I recommend to checkout the UFLDL tutorials offered by the Stanford Artificial Intelligence Laboratory, there you can find a lot of information related to neural networks and its paradigms, it's worth to take look at it!
http://ufldl.stanford.edu/wiki/index.php/Main_Page
http://ufldl.stanford.edu/tutorial/

To implement FlannBasedMatcher

I am doing a project on face recognition from video images.I extracted the features,now I need to compare the feature.So I found FlannBasedMatcher is a good method, also it is very fast.FlannBasedMatcher is already in the opencv (I am using opencv),but like to implement it myself with out any opencv help.Please help me to find what is exactly happening inside FlannBasedMatcher.Any response will be greatly appreciated.
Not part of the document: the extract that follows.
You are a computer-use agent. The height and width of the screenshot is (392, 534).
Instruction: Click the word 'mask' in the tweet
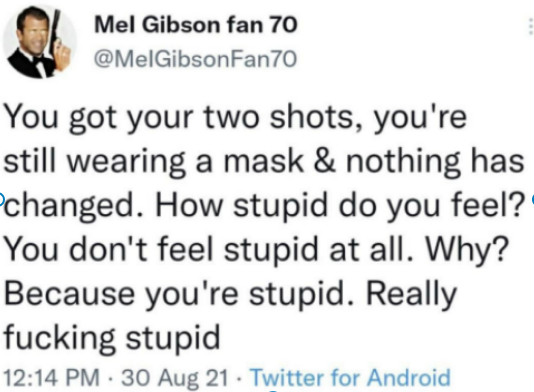coord(263,161)
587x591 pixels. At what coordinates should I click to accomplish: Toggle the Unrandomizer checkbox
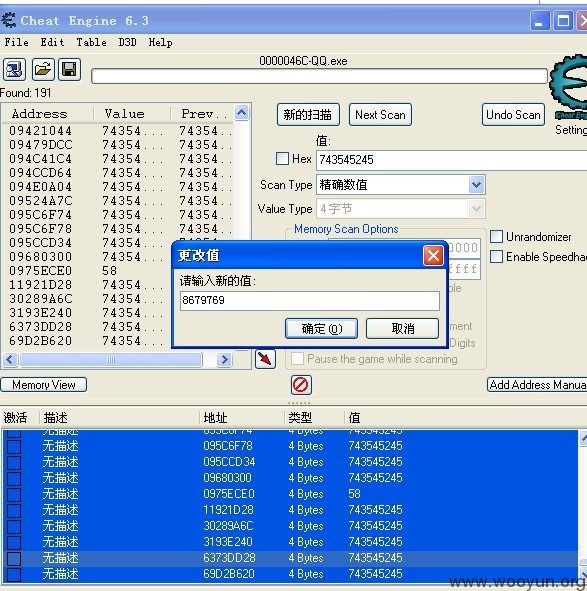497,237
Features are typically compared using some distance metrics such as Euclidian distance between features that are considered to be points in some multi-demnsional space; one can use the angle between two vectors (that is feature vectors) that is independent of vector scaling; one can use a Humming distance for comparing binary strings, etc. The best way depends on the structure and the meaning of your feature vector. For faces it can be an angle between two vectors expressed through a dot product.
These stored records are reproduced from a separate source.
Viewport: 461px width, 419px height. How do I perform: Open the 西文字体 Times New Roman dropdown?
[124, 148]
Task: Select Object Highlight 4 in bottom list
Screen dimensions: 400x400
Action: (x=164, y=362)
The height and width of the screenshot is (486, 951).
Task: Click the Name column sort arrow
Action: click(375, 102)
Now, flann is used for finding nearest neighbors and as such is not directly related to feature comparison though it can help to speed up finding similar features that are worth comparison (flann=fast library for nearest neighbors). Thus you won’t need to search through all your vectors trying to select the one that has highest dot product with the query vector, but instead directly compare a given face (vector) with just a few closest faces (vectors).
Finally, addressing a previous answer, in some cases one can use sparse arrays instead of KD trees. They are part of openCV too but can be implented through hash tables or trees. In sparse arrays you can check indices of neighboring elements which is analogous to flann nearest neighbors. Of course, sparse arrays are more limited than flann - for example, they require an exhaustive search in the neighborhood to get a nearest neighbors list but this is still faster than global search. Here is an example:
int dims = 3;
int sz[] = {1000, 1000, 1000}; // memory efficient
SparseMat M3d(dims, sz, CV_32F);
Point3i idx_sparse;
Vec3f p;
//set the element of a sparse 3D Mat
M3d.ref<Vec3f>(idx_sparse.x, idx_sparse.y, idx_sparse.z) = p;
// iterate
SparseMatIterator it = M3d.begin();
SparseMatIterator it_end = M3d.end();
for (; it != it_end; ++it) {
// access existing element through iterator
Vec3f vec = it.value<Vec3f>();
// check neighbors if they exist
int* idx = it.node()->index;
idx[0]++; idx[1]--; idx[2]+=2;
if (M3d.find(idx) != M3d.end()) {
Vec3f vec = M3d.ref<Vec3f>(idx);
}
}
It is not that easy. You have to implement kd-tree with aproximated nearest neighbor search. It is described in paper "An Optimal Algorithm for Approximate Nearest
Neighbor Searching in Fixed Dimensions" by Arya et al.
If you don`t want to do it from the scratch and just want to get rid of OpenCV, you can take original FLANN implementation.